The preset places a light cool tint across the entire grey spectrum. Highlights take on an almost metallic sheen, as if a thin film of light sits over the image. Midtones remain clearly grey, but with a coolness that tightens the photograph. Shadows fall into a deep, soft black, without the bluish flatness that many cool presets leave behind. The contrast is present, but it does not push. The photo still breathes.

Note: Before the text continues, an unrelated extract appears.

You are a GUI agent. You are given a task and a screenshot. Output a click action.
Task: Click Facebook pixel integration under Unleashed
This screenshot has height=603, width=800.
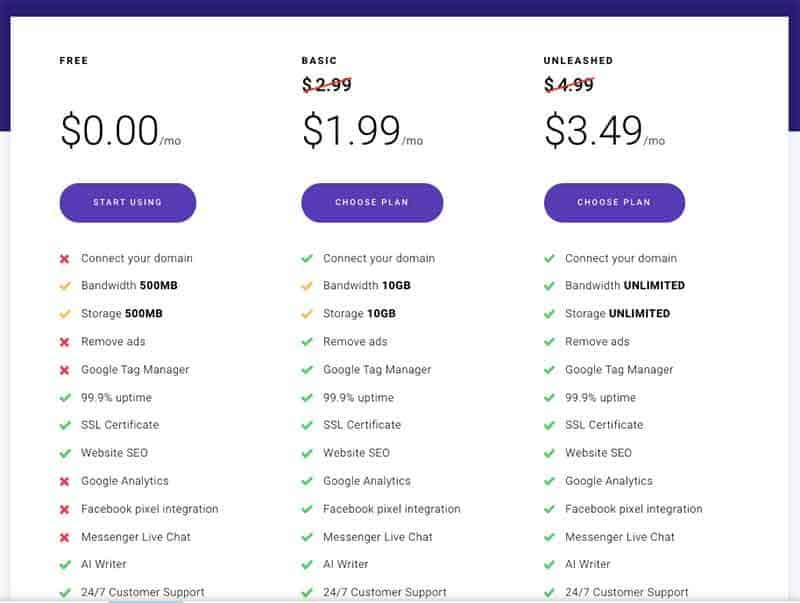point(633,509)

This preset works best on the street. Wet paving stones, metal facades, grey concrete in diffused light. A portrait against a city wall, a window, or in a covered passageway. Scenes with a lot of texture and little colour: a market square in the morning, an empty train station, a bicycle leaning against a shopfront. Interior spaces with overcast daylight also respond well, as long as there are enough greys in the frame to carry the tone.

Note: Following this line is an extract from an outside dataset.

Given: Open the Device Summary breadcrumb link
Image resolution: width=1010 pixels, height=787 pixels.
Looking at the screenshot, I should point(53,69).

You reach for Silver Tones when you want a black-and-white photograph that does not withdraw, but does not shout either. When you want the feeling of analogue street photography without leaning too heavily on nostalgia. This preset suits work where the quality of light matters as much as the subject itself. It is not a fix for a weak frame, but it does strengthen a good one.
One practical tip: raise your exposure in Lightroom slightly before applying the preset. Silver Tones pulls back a little brightness in the midtones. Half a stop of extra exposure gives the highlights the room they need to develop that silver quality properly.
Installation
Lightroom Classic & CC (desktop)
Unzip the downloaded file on your computer. Open Lightroom Classic and go to the Develop module. Right-click the Presets panel, choose 'Import Presets', and select the .xmp file. The preset appears in your list immediately and can be applied to any photo straight away.
Lightroom Mobile
Lightroom Mobile syncs presets via the cloud. Import the .xmp file into Lightroom CC on your desktop first. Once cloud sync completes, the preset is automatically available on your phone or tablet. An Adobe CC subscription is required for this sync feature.
Capture One
Unzip the file. Open Capture One and navigate to the Styles panel. Click the arrow next to 'Styles' and choose 'Import Style'. Select the .costyle file. The style is available in your library immediately. Works with Capture One version 21 and later.
DaVinci Resolve / Premiere Pro (3D LUT)
Copy the .cube file to your application's LUT folder. In DaVinci Resolve via Project Settings → Color Management → LUT folders. In Premiere Pro via the Lumetri Color panel → Creative tab → Look → Browse. The LUT works on both LOG and standard exposed video footage.